The trial judge re-raised the missing-evidence issue a bit later, stating that he would address the Government's concerns on an issue-by-issue basis. Government counsel responded that it would be inappropriate for the defense to argue that the missing citations suggested that the police were lying. He asserted that the citations were not in the Government's case file because traffic offenses are handled by the Corporation Counsel, that the certified copy of appellant's conviction for driving without a permit supported the conclusion that the officers issued both citations to appellant, and that it would be unfair to allow the missing-evidence argument since appellant was not being prosecuted for a traffic offense.

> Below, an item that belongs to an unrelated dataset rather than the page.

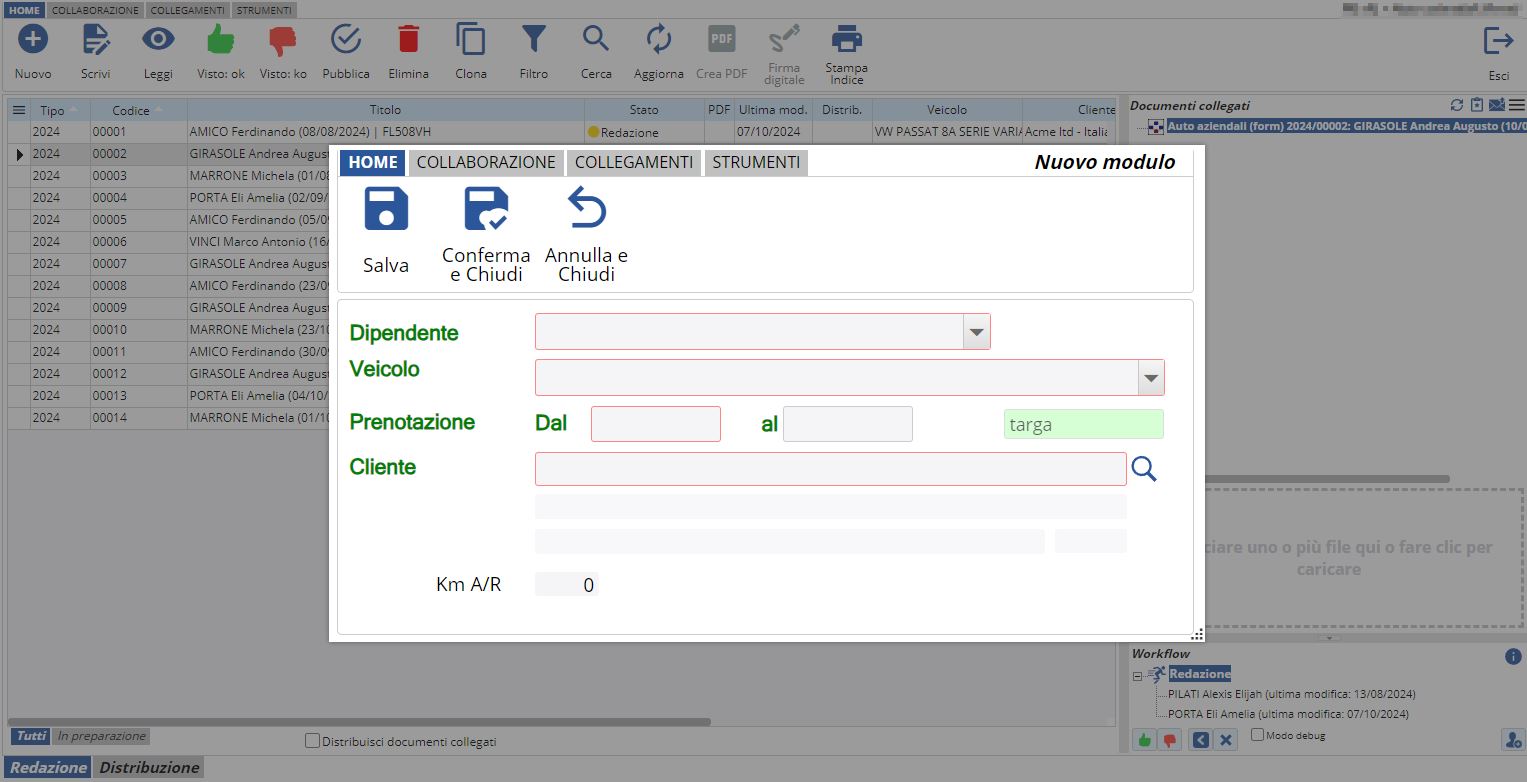Click the magnifier icon beside Cliente field
The height and width of the screenshot is (782, 1527).
tap(1144, 469)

The court made its final ruling regarding the admission of the no-permit record during the cross-examination of Officer Chumbley. On direct, Chumbley testified that he determined, at the scene, that appellant did not have a driver's license. However, Officer Chumbley was asked nothing and said nothing about issuing any citations. During cross-examination, defense counsel questioned Officer Chumbley about his failure to issue a citation for the alleged stop sign violation. Officer Chumbley responded that he had issued a citation and given it to appellant. The officer then volunteered that he had also issued a citation to appellant for driving without a permit and had taken both citations to the Corporation Counsel. Though the testimony regarding the no-permit citation was arguably irrelevant and beyond the scope of counsel's examination, defense counsel did not object.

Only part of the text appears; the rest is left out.